Safe and readily available water is important for public health, including for drinking, domestic use, food production, or recreational purposes. Improved water supply and sanitation, and better management of water resources, can boost countries’ economic growth and contribute to poverty reduction.
Water and health
Contaminated water and poor sanitation are linked to transmission of diseases. Absent, inadequate, or inappropriately managed water and sanitation services expose individuals to preventable health risks.
Inadequate management of urban, industrial, and agricultural wastewater means the drinking-water of hundreds of millions of people is dangerously contaminated or chemically polluted.
Economic and social effects
When water comes from improved and more accessible sources, people spend less time and effort collecting it. Better water access can also result in greater personal safety by reducing the need to make long or risky journeys to collect and carry water. It also means less money spent on health problems.

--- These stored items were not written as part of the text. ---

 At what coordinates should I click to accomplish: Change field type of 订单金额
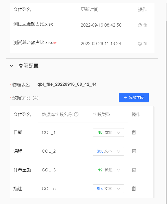point(108,170)
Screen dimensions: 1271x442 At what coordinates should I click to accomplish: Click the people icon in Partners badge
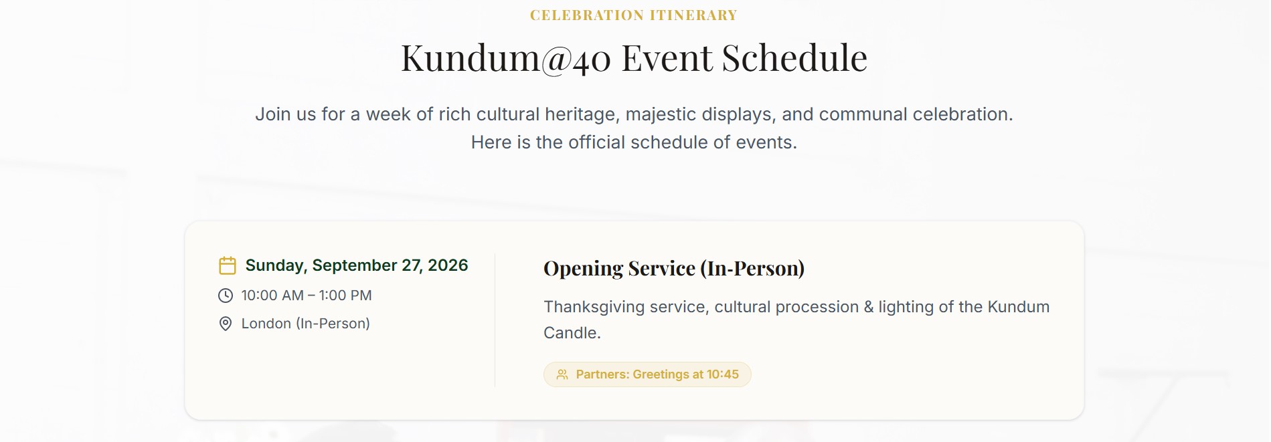tap(562, 374)
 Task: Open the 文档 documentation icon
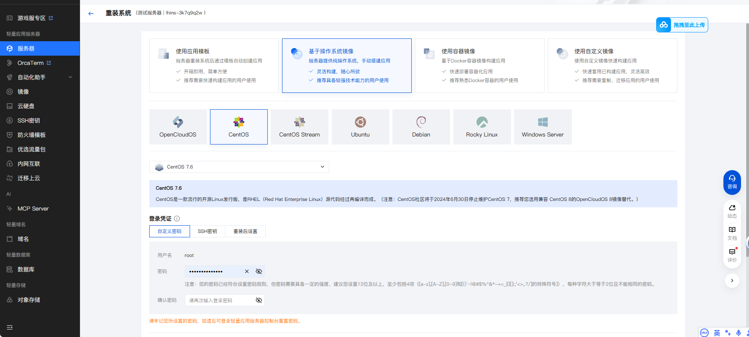pyautogui.click(x=732, y=233)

Children are particularly at risk from water-related diseases. Access to improved sources of water can result in better health and better school attendance.
Climate change, increasing water scarcity, population growth, demographic changes, and urbanization all pose challenges for water supply systems. Over 2 billion people live in water-stressed countries. One important strategy for dealing with this challenge is the re-use of wastewater.
Water sources used for drinking-water and irrigation will continue to evolve. Options include increased use of groundwater and alternative sources, including wastewater. Climate change will lead to greater fluctuations in harvested rainwater. Management of all water resources will need to be improved to ensure supply and quality.